Neural Networks making a come-back?

hooande · on May 1, 2011

The OP is including a lot of different concepts under the neural network umbrella. Things like restricted boltzmann machines and hierarchical temporal memory are technically neural networks, but many computer scientists would consider them to be different enough in approach to think of them separately. ie, you wouldn't say "let's use a type of neural network to solve this problem" you would probably say "let's use a restricted boltzmann machine".

It is true that these things are becoming more popular. I've found in practice that a modern computer scientist is still more likely to solve a simple learning problem with some form of regression, if only because it's faster than training a NN.

srean · on May 1, 2011

Restricted Boltzmann machines are as bonafide neural networks (NN) as you can get and has been around since the golden age of neural networks. You have the same layered structure, feed-forward connections, same "squashing function". The only "restriction" is that the unknown and the known nodes must live on different layers so that the connections are only between a known and an unknown node. It has been called different names and the theory explaining them has had different names too, for example "Harmony Theory" of Smolensky.

I think NN is a broad enough category that no matter what you want to use or describe, you will have to qualify your "lets use blah" statements with a particular kind of neural network. Similar in spirit to statements like "lets use a parser" vs "lets use a LALR parser".

But back to the topic of new found interest on NNs, part of the reason is that there have been new developments in training algorithms which work significantly better than what were used traditionally. With these methods NNs require far less baby-sitting. NNs traditionally really required a huge lot of that.

The other reason is that sheer scale and size of the data sets that are available now, have forced machine learners to move from powerful but batch optimization algorithms (quadratic programming for instance) to simple and online gradient based algorithms that have been the forte of the NN community all along.

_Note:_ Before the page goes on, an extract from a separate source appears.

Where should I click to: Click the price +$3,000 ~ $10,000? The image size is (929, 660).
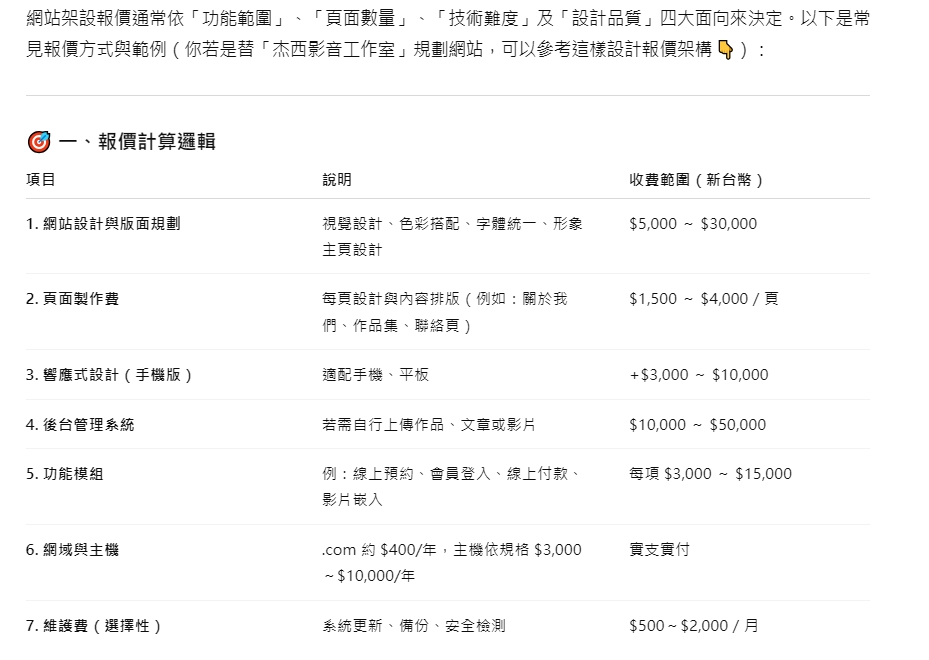(699, 375)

Training a NN is no different than regression. It is another name/technique for (some what systematically) creating a tower of increasingly complex regression functions. If the simplest(linear) one works, its imperative that one uses the simplest one in the interest of good predictive accuracy on unseen data. Bundled together with the low training time that parent mentioned, its a win win.

basman · on May 2, 2011

In my experience, the reason is less due to speed and more because there's a perception that training algorithms for things like RBMs still involve a certain amount of "black magic" in tuning parameters, deciding when it's converged, etc, in contrast to linear/logistic regression or support vector machines, where you can basically turn a crank and get an answer out.

aksbhat · on May 1, 2011

Rather than using Google scholar, I would suggest looking at papers in ICML, NIPS and Journal of Machine Learning Research.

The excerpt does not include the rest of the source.